The Commerce Department is leading the probe, which involves subpoenas and ‘risk-based analyses’.

There is image of semi-conductors showing flags of China and USA

The Biden administration is scrutinising China Mobile, China Telecom, and China Unicom over concerns that these firms could misuse their access to American data through their US cloud and internet businesses. The Commerce Department is leading the investigation, subpoenaing the state-backed companies and conducting risk analyses on China Mobile and China Telecom. These companies maintain a small US presence, providing services like cloud computing and routing internet traffic, giving them potential access to sensitive data.

The investigation aims to prevent these Chinese firms from exploiting their US presence to aid Beijing, aligning with Washington’s broader strategy to counteract potential threats to national security from Chinese technology companies.

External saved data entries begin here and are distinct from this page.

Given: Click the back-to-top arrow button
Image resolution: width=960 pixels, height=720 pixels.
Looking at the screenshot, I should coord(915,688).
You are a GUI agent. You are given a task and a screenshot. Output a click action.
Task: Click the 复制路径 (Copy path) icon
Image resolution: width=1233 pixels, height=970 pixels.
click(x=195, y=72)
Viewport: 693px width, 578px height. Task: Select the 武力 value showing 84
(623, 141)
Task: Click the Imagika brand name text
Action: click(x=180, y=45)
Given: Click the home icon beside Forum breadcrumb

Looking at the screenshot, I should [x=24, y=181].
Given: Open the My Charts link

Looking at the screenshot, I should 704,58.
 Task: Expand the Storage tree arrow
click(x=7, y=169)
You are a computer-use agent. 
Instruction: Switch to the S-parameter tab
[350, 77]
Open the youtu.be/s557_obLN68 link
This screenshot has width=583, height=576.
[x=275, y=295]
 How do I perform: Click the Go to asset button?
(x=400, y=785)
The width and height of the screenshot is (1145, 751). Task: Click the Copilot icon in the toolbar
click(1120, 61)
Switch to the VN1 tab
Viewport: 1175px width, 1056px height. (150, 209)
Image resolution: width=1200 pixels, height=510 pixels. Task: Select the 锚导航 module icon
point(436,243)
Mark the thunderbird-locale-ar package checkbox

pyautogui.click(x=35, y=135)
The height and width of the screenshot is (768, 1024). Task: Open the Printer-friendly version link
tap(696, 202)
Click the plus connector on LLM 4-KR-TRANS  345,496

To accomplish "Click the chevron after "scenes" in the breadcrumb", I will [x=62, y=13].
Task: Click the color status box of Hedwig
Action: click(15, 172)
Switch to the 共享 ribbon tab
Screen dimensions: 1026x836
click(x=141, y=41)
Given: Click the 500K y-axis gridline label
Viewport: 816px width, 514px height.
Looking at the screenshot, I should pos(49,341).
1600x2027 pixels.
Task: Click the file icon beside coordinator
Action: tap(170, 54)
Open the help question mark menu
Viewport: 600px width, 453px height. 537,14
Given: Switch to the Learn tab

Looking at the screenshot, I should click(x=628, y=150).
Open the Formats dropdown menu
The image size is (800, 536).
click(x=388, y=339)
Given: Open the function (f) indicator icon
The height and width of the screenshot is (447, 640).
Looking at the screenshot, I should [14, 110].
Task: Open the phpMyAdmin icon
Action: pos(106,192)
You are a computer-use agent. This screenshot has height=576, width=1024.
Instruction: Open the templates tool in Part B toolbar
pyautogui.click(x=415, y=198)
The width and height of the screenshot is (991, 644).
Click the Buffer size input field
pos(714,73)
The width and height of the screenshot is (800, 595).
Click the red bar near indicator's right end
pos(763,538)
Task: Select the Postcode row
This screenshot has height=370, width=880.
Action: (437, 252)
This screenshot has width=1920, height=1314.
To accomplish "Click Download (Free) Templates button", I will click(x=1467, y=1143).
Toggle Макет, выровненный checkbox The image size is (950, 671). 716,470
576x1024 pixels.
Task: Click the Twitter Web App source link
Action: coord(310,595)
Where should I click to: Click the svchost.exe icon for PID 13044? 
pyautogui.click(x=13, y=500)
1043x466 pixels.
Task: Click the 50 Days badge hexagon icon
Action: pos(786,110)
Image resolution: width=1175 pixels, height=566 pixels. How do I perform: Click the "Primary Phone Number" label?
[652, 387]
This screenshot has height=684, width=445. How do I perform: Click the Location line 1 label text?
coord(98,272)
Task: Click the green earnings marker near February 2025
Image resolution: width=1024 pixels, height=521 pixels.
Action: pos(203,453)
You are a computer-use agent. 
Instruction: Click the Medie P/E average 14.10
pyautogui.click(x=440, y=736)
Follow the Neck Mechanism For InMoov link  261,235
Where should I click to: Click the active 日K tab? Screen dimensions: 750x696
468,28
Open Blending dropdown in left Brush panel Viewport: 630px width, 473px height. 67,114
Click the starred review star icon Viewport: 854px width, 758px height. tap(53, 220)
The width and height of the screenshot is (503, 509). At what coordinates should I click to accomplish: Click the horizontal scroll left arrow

The US has previously barred these companies from providing telephone and broadband services. Authorities could block transactions that allow these firms to operate in data centres and manage internet traffic, potentially crippling their remaining US operations.

China’s embassy in Washington has criticised these actions, urging the US to cease suppressing Chinese companies. No evidence has been found that these firms intentionally provided US data to the Chinese government. However, concerns persist about their capabilities to access and potentially misuse data, primarily through Points of Presence (PoPs) and data centres in the US, which could pose significant security risks.